Baca berita tanpa iklan. Gabung Kompas.com+

Moha Lohanda, Mencetak Puluhan Doktor Sejarah

Kompas.com - 27/06/2012, 13:55 WIB

 

 

Harian Kompas memberikan penghargaan kepada lima cendekiawan yang dipandang memiliki dedikasi. Penghargaan ini dimulai sejak 2008. Tahun ini penghargaan diberikan kepada Ny Julie Sutardjana (90); Surono (57) atau Mbah Rono—ketika Gunung Merapi meletus tahun 2010 namanya tidak kalah populer daripada Mbah Maridjan (almarhum); Daoed Joesoef (85); Mochtar Pabottingi (66); dan Mona Lohanda (64), peneliti di Arsip Nasional Republik Indonesia yang hasil ketekunannya soal Batavia tak akan dilewatkan para pemerhati Jakarta kuno. Inilah sosok Mona Lohanda.

_______________________________________

 

KOMPAS.com - Arsip Nasional Republik Indonesia mungkin tidak akan banyak menghasilkan manfaat bagi bangsa Indonesia dan dunia internasional jika tidak ada sosok Mona Lohanda. Mona yang bekerja di ANRI sejak tahun 1972 telah mencetak puluhan doktor Ilmu Sejarah dari pengabdiannya selama puluhan tahun.
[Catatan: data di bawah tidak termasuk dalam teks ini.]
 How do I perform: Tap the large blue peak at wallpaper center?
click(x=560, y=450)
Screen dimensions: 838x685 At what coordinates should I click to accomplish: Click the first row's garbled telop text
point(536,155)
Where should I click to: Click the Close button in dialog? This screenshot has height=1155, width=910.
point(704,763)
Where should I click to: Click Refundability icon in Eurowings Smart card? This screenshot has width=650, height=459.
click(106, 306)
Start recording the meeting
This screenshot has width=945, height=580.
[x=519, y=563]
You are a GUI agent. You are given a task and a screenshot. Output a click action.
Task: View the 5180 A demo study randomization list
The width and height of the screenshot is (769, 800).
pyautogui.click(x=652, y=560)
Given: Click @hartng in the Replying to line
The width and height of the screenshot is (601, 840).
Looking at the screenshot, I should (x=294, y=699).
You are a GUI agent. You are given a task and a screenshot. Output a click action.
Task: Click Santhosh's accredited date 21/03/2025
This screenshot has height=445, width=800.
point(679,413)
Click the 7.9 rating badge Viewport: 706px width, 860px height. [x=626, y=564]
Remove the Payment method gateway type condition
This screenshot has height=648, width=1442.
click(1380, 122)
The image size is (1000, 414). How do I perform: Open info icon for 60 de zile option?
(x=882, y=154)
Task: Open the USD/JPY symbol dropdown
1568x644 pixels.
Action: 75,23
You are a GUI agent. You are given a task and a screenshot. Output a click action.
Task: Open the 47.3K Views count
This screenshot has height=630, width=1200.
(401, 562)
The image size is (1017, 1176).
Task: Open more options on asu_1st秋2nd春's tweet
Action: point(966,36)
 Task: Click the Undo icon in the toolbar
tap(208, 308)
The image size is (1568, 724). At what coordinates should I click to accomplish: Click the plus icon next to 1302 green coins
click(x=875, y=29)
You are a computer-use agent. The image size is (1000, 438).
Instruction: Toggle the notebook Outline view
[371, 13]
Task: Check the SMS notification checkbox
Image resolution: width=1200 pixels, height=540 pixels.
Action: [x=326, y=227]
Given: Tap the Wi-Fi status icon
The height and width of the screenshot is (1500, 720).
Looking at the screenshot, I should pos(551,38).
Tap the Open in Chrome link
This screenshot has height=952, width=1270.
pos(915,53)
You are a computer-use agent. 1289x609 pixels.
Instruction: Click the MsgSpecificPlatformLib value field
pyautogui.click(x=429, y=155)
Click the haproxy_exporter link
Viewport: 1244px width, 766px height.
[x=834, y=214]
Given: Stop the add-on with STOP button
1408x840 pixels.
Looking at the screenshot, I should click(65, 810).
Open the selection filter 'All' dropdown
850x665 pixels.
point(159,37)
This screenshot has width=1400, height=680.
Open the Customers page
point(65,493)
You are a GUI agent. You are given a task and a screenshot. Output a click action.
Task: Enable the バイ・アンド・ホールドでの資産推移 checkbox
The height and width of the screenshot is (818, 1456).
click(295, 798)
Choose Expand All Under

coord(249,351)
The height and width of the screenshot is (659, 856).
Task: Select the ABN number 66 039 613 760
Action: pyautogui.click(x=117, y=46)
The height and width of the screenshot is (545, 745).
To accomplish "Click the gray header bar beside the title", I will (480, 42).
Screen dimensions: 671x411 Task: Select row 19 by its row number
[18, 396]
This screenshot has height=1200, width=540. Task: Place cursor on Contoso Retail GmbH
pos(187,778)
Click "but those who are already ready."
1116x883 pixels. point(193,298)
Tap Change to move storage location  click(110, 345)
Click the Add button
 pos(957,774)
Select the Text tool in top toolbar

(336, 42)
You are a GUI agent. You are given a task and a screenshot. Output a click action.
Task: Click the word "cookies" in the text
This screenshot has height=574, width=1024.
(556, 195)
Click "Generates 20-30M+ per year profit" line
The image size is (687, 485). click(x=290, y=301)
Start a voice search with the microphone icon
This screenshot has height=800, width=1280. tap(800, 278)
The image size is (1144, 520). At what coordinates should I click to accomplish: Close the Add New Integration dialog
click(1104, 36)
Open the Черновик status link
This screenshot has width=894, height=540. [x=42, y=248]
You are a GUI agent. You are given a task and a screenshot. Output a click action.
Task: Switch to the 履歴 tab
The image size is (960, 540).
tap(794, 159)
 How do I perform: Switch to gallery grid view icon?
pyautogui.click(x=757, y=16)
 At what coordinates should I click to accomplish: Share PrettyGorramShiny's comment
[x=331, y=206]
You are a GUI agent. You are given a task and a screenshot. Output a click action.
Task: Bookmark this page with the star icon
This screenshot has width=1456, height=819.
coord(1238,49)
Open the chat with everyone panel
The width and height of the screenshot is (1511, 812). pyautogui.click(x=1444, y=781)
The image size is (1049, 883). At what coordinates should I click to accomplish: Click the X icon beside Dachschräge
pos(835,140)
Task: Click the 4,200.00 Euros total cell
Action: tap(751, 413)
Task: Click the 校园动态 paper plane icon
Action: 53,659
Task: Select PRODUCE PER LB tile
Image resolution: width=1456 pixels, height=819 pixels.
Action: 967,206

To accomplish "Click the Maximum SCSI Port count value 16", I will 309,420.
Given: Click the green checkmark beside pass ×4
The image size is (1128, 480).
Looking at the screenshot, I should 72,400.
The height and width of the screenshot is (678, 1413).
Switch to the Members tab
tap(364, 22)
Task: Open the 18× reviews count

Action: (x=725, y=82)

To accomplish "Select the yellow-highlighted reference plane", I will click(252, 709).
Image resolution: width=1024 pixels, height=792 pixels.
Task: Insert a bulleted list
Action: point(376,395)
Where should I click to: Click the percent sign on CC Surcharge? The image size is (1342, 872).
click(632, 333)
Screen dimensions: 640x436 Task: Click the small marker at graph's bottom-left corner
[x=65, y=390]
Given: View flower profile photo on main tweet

Mona yang akan pensiun akhir tahun 2012 itu mengenal para ahli Indonesia dari Belanda, Perancis, Jerman, Amerika Serikat, Australia, Inggris, Jepang, dan lain-lain yang mempelajari Indonesia lewat kumpulan arsip.

Para doktor dan pakar serta penulis sejarah Nusantara, seperti Peter Carey, Anthony Reid, Aiko Kurasawa Inomata, Kenichi Goto, Aisawa Nobu, Claudine Salmon, Merry Sommers Heidhues, Heather Sutherland, Charles Coppel, John Ingleson, Robert Cribb, Merle Calvin Ricklefs, Ruth Mc Vey, Henk Schulte Nordholt, Jap Erkelens, Leonard Blusse, Adolf Heuken, Remco Raben, dan Bambang Purwanto, pasti pernah berurusan dan dibantu oleh Mona Lohanda dalam berburu fakta yang berada dalam arsip tersembunyi.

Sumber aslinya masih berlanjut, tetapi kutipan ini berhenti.